9. Design a suitable slab base and gusset base in problems (6) & (7) assuming
plain concrete pedestal of grade M15. Design the pedestal also. Adopt suitable
bolts. SBC of soil is 150kN/m2.
10. Design a column using an ISHB section with cover plates to carry a
compressive load of 3000kN. The effective length of the column is 6m. Also,
design a suitable gusset base & plain concrete pedestal of M15 grade. Adopt
suitable bolts. SBC of soil is 200kN/m2
11. An upper storey column ISHB300 @ 58.8 kg/m carries a load of 1000kN & a
BM of 40kNm. It is spliced with a lower storey column ISHB400 @ 82.2
kg/m. Ends of the columns are machined. (Milled) Design a suitable splice.

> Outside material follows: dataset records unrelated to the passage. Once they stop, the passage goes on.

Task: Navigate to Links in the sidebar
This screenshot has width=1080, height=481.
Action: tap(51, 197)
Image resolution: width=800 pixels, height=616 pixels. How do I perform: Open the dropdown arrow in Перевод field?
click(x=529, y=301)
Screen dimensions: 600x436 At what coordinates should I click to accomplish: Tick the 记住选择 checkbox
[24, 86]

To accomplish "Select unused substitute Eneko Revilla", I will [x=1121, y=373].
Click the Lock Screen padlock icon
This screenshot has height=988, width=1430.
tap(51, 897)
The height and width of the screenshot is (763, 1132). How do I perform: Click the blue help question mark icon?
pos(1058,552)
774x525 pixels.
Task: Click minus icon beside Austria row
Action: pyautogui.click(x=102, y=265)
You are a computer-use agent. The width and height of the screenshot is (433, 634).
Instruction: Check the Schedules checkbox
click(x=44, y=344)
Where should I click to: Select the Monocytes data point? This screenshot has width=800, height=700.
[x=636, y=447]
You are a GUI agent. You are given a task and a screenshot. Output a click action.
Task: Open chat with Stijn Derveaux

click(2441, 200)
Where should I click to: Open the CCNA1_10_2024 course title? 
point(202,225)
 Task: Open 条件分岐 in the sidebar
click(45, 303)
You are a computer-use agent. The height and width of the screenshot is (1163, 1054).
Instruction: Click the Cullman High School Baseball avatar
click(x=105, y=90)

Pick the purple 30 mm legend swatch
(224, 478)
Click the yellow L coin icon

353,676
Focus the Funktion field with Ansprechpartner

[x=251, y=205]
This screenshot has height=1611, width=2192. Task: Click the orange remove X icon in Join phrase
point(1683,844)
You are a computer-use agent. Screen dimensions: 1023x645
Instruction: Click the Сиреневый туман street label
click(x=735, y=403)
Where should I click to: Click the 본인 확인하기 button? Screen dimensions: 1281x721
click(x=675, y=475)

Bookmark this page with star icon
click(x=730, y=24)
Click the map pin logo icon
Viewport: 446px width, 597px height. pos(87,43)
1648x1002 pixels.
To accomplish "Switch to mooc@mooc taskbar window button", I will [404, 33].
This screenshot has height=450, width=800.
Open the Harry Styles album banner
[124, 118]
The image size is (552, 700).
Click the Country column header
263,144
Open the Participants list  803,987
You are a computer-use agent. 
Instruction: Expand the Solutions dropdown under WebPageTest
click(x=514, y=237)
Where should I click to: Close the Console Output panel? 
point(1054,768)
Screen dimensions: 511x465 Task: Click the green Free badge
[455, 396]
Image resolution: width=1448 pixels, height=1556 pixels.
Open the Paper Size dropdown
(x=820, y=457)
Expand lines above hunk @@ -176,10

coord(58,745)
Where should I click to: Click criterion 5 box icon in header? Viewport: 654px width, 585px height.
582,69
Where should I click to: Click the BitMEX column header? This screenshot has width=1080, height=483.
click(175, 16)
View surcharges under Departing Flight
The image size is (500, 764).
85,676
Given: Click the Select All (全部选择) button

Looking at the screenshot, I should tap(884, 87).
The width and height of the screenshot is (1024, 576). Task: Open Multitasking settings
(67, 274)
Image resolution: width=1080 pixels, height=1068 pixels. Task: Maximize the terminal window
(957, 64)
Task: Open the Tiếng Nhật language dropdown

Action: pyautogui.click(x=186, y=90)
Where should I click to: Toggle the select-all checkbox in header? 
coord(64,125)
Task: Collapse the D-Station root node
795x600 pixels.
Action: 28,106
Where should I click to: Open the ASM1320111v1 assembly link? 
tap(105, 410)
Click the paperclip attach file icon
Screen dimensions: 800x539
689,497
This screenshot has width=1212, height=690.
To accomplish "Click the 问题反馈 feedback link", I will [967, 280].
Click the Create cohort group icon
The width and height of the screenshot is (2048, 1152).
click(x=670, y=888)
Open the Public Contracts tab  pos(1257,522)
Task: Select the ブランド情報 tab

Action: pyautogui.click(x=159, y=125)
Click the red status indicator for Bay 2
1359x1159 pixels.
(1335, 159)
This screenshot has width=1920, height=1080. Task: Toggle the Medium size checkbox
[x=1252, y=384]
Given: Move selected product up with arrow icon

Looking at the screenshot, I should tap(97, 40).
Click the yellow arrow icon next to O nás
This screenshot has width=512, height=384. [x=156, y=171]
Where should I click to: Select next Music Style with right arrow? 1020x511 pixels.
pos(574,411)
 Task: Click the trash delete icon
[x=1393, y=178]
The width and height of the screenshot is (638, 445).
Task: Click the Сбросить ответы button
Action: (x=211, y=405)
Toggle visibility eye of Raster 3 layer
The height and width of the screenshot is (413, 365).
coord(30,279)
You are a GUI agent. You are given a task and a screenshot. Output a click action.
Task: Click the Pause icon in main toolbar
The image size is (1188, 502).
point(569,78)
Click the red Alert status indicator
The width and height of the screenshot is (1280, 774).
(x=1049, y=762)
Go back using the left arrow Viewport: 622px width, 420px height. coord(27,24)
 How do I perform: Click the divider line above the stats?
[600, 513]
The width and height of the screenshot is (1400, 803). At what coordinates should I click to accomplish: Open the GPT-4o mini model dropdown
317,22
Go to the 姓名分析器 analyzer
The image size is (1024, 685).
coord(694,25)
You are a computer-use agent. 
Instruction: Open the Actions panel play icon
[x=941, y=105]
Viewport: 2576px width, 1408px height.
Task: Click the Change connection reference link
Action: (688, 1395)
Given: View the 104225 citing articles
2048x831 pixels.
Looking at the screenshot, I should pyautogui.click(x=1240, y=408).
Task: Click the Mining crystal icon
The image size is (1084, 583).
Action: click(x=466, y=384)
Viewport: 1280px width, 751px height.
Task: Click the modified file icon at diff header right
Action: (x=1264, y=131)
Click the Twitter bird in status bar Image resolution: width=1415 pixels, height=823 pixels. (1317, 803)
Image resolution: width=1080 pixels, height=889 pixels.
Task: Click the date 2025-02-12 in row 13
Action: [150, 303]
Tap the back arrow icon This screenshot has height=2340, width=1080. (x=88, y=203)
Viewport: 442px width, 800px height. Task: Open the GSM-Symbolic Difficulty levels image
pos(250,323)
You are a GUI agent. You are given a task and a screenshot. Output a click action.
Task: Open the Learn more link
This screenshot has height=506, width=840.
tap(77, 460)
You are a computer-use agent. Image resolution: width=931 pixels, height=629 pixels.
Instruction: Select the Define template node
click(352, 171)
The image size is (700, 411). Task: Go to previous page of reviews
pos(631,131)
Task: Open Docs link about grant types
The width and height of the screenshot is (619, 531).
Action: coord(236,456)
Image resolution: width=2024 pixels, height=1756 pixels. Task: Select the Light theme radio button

Adopt suitable bolts or welds.
12. a) A column section ISHB400 @ 82.2 kg/m carries an axial load of 1200kN &
BM of 50kNm. Design a suitable column splice. Adopt bolts or welds of
suitable size.
b) Design a suitable splice for a 5m effective length ISHB450 @ 87.2 kg/m
column carrying an axial load of 1000kN & a BM of 50kNm. Assume the
surfaces to be unmilled. Adopt bolts or welds of suitable size.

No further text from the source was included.